There’s just one condition, Kunn. You gotta agree that we get away from here. Away from these Earthers, away from Daniks and Rothens and Jophur monsters and all that crap. Away from Jijo.

Rety felt sure he’d accept. Anyway, if he or Jass give me any trouble, they’ll find they’re dealin’ with a different Rety now.

The guard maneuvered his walker unit carefully in the narrow hallway. The gangly machine had to bend in order for him to bring a key against the door panel. Finally, it slid aside. Rety glimpsed two bunks within, each supporting a blanket-covered human form.

“Hey, Kunn,” she said, crossing the narrow distance and nudging his shoulder. “Wake up! No more delayin’ or foolin’ now. These folks want t’know how you followed em.…”

The blanket slipped off, revealing his shock of glossy hair, but there was no tremor of movement.

They must have him doped, she thought. I hope he’s not too far under. This can’t wait!

Rety shook harder, rolling Kunn toward her—

And jumped back with a gasp of surprise.

The Danik’s face was purple. His eyes bulged from their sockets, and his tongue had swollen to fill his mouth.

The dolphin guard chattered a dismayed squeal in the instinctive animal language of his kind.

Rety struggled with shock. She had grown up with death, but it took all her force of will to quash the horror rising in her gorge.

Somehow, she made herself turn toward the other bunk.

Sara

“Oh, Doctor Faustus was a good man,

He whipped his scholars now and then;

When he whipped them he made them dance,

Out of Scotland into France,

Out of France, and into Spain,

Then he whipped them back again!”

Emerson’s song resonated through the Hall of Spinning Disks, where dust motes sparkled in narrow shafts of rhythmic light.

Sara winced at the violent lyrics, but the starman clearly enjoyed these outbursts, gushing from unknown recesses of his scarred brain. He laughed, as did a crowd of urrish males who followed him, clambering through the scaffolding of Uriel’s fantastic machine, helping him fine-tune each delicate part. The little urs cackled at Emerson’s rough humor, and showed their devotion by diving between whirling glass plates to tighten a strap here, or a pulley there, wherever he gestured with quick hand signs.

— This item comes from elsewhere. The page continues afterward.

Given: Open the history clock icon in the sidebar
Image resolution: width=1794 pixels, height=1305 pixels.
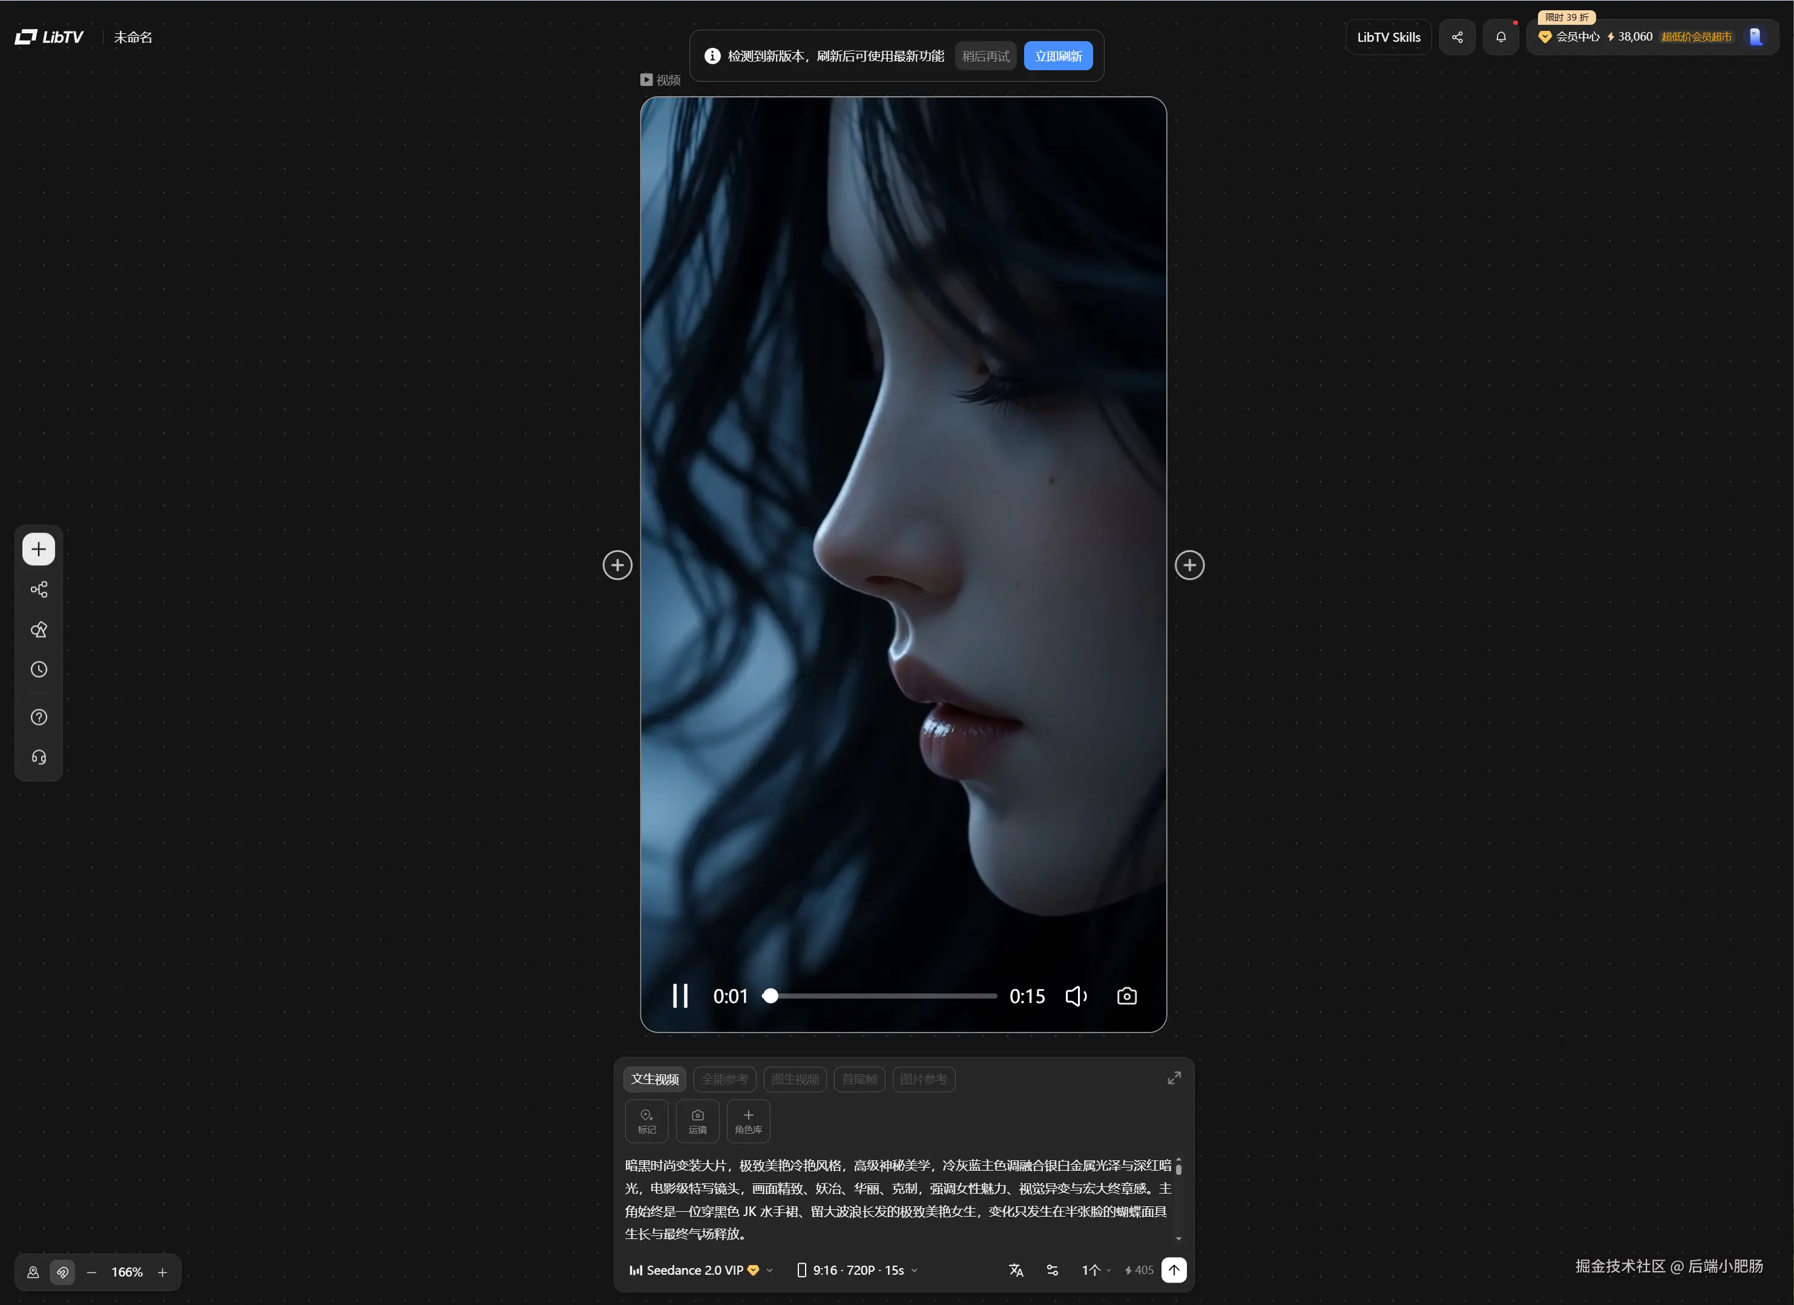Looking at the screenshot, I should pyautogui.click(x=38, y=669).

Once an engineer, always an engineer, Sara thought. At times, Emerson resembled her own father, who might go silent for days while tending his beloved paper mill, drawing more satisfaction from the poetry of pulping hammers and rollers than the white sheets that made literacy possible on a barbaric world.

A parallel occurred to her.

Paper suited the Six Races, who needed a memory storage system that was invisible from space. But Uriel’s machine has similar traits — an analog computer that no satellite or spaceship can detect, because it uses no electricity and has no digital cognizance. Above all, Galactics would never imagine such an ornate contraption.